As a rental property owner, you are often a plumber, electrician or decorator, but you are probably not a lawyer.
Since rental agreements are contracts and states have laws that specifically impact landlords and tenants, legal pitfalls can open up underneath you.
Everything from poorly written rental agreements to responsibilities not outlined in a lease can crop up.
Learn about some of the most common potential issues and how to avoid falling into a legal hole.
- Everything starts with the lease. You can find generic lease documents at many stores, but what they don't tell you is that those forms are not enforceable in every state. A single clause can render the entire document unenforceable. Be sure to talk with a real estate legal professional before choosing a lease document.
- Know your responsibilities. In addition to the interior of your property, most states also require landlords to maintain the exterior. For example, landlords may be responsible for snow removal and keeping grass cut to within legal limits. There may be a way to transfer those responsibilities to the tenant, but you would need to make sure that was clearly spelled out in the lease and legal in your area.
- Keep marketing clean. Before you post any ad or market an empty property, keep in mind that there are fair housing laws that specifically prohibit you from discriminating against prospective renters. This means you can't advertise to exclude families with small children or avoid a specific age group, in addition to a variety of other protected classes. Essentially, you should not be asking questions about a tenant's family situation, race, religion, or age when making a rental application decision.
- Screen tenants carefully. Even though careful screening should be a foundation of your rental business, asking the wrong question during an interview can be just as damaging as using the wrong language in an ad. Sure, you might not have made your decision to reject a tenant because they have small children, but asking could give them ammunition for a fair housing complaint.
- Obey privacy laws. Yes, you have the right to visit your property, make repairs and ensure it is taken care of. Your tenant has the right to privacy. Different states have different laws regarding how much notice you must give a tenant before visiting the property. Always notify tenants in writing of your intent to visit so they can make arrangements to be home. A single major violation could cost you significantly in damages.

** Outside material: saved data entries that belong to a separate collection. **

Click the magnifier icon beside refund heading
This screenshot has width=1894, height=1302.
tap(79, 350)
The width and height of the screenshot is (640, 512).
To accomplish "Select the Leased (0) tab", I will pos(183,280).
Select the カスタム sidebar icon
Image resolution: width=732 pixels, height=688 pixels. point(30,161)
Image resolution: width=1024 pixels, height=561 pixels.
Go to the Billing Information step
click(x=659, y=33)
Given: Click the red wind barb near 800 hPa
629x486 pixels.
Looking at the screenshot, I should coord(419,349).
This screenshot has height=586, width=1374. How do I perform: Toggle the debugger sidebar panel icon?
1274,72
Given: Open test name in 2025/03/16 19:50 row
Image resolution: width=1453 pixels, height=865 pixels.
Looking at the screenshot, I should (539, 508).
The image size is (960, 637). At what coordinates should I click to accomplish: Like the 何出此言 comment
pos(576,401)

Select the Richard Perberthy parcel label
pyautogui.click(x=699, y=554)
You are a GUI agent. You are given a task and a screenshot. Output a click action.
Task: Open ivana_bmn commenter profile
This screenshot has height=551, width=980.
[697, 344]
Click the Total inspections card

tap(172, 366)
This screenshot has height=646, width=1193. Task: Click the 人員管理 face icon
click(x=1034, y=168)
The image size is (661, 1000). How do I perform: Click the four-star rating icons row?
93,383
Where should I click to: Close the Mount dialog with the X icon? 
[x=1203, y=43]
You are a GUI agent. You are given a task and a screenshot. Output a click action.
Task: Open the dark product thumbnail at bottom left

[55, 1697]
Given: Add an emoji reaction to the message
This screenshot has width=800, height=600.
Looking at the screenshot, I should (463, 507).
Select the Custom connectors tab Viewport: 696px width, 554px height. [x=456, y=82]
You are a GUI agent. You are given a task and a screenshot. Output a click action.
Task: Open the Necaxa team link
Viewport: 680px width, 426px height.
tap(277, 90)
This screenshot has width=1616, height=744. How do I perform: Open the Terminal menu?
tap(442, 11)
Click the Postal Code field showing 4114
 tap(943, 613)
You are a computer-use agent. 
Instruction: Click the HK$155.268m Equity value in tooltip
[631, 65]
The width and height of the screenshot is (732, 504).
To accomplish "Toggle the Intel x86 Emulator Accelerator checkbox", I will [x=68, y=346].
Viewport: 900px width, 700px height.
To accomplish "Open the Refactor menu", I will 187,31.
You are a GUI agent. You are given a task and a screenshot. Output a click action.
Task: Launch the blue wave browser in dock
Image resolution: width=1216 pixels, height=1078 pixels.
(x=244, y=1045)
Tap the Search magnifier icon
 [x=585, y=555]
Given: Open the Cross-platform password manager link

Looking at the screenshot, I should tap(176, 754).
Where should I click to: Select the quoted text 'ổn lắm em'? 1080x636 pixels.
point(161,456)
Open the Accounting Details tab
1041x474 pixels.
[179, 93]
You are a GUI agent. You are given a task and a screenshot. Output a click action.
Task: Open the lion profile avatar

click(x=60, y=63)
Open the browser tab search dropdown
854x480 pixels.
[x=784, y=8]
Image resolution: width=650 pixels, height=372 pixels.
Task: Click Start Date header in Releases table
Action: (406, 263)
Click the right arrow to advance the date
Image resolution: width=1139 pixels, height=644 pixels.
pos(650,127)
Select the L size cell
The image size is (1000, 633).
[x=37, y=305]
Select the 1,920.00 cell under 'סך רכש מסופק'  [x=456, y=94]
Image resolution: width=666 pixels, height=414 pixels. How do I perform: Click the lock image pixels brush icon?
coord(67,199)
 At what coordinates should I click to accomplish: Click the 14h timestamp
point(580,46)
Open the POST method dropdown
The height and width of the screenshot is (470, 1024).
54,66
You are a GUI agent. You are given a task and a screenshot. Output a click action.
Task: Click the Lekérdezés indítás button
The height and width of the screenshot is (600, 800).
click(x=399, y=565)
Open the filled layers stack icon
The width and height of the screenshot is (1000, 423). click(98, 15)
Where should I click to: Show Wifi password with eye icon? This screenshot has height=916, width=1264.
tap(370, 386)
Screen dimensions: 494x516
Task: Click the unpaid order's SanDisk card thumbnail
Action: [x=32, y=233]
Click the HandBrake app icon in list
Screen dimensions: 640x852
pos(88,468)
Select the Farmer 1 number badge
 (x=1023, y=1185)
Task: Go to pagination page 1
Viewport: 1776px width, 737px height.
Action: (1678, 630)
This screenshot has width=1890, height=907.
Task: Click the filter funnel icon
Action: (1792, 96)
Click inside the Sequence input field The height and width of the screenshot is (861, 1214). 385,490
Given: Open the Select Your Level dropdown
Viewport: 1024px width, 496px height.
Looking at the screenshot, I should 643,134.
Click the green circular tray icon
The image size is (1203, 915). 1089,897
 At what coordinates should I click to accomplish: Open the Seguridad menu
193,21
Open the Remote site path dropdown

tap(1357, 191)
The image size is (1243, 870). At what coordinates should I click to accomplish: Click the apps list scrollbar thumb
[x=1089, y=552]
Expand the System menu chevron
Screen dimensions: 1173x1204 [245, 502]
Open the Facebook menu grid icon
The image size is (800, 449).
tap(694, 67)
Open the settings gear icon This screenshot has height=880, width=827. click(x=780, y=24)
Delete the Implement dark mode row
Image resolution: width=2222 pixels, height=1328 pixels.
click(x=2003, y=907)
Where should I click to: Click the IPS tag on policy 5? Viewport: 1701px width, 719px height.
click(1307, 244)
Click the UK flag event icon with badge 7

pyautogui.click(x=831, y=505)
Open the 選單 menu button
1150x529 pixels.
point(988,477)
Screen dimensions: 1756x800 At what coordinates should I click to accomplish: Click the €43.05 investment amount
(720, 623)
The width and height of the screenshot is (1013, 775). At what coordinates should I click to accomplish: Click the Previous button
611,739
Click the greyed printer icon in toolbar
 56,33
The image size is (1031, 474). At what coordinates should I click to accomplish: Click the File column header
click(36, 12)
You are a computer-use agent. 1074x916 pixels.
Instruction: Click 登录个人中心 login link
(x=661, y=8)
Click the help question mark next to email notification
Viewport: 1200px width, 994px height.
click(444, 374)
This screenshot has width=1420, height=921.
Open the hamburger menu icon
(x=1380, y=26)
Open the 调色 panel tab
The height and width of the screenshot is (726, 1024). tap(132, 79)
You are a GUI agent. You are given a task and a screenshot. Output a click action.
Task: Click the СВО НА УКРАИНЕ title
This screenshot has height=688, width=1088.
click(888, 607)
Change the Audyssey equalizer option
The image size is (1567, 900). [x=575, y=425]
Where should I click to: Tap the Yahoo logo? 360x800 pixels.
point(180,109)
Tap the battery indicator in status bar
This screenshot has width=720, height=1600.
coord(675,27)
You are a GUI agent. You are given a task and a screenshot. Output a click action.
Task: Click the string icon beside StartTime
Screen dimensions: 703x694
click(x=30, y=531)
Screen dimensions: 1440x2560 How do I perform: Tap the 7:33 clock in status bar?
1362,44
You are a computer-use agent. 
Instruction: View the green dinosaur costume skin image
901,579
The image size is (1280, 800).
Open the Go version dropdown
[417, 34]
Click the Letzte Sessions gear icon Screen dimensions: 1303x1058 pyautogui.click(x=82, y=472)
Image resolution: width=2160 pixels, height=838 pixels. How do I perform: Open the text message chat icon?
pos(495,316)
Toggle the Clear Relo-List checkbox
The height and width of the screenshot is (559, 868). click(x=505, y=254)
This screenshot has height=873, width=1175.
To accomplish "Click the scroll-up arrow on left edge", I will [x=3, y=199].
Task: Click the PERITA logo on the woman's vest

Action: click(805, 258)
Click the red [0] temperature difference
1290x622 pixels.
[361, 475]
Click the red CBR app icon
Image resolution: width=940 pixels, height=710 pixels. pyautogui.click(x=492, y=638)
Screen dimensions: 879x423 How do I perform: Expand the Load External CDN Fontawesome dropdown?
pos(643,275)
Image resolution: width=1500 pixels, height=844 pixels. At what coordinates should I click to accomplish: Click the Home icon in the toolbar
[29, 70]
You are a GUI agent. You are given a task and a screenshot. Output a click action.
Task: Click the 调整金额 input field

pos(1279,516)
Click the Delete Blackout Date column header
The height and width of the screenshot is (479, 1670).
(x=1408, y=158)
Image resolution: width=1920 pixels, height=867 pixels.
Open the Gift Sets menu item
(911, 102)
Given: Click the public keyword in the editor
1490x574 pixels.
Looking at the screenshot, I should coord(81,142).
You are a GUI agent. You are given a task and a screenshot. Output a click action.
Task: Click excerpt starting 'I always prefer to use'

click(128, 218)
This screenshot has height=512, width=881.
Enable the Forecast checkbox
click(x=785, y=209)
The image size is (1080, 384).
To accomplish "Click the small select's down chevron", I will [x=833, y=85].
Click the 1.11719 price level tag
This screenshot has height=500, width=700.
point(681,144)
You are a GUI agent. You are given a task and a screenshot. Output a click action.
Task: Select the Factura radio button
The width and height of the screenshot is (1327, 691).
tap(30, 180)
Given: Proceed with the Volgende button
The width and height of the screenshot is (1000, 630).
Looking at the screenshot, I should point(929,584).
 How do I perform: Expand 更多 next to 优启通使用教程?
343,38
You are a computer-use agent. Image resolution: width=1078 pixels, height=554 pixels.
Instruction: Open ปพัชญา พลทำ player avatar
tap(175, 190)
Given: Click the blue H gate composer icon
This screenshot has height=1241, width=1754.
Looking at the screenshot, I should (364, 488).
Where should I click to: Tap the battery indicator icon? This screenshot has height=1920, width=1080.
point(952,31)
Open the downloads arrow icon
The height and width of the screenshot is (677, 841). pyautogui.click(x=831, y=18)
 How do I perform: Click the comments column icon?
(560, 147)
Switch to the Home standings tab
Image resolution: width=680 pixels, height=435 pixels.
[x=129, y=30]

- Keep late fees reasonable. No one enjoys dealing with frequent late payments, and the temptation is to charge punitive late fees to avoid the issue. Keep in mind that many states are now asking for proof of damage surrounding late fees. Excessive amounts might lead to a judgment against you that can become a major problem if every tenant jumps on board. A reasonable fee is defensible; an unreasonable fee is not, unless you can prove the financial losses due to the late payment.
- Return security deposits in a timely manner. Security deposits are only to be used for maintenance in excess of normal wear and tear. If a tenant leaves the property dirty, you could deduct a cleaning fee. If there is unapproved paint, you could charge the tenant for the repainting. You can't simply keep the security deposit or deduct more than the cost of the repairs. You also can't use the deposit for any refurbishing on the property. Courts can assess fees that equal three times the deposit or more, so keeping the security deposit too long or deducting expenses that are not the tenant's responsibility can be very costly.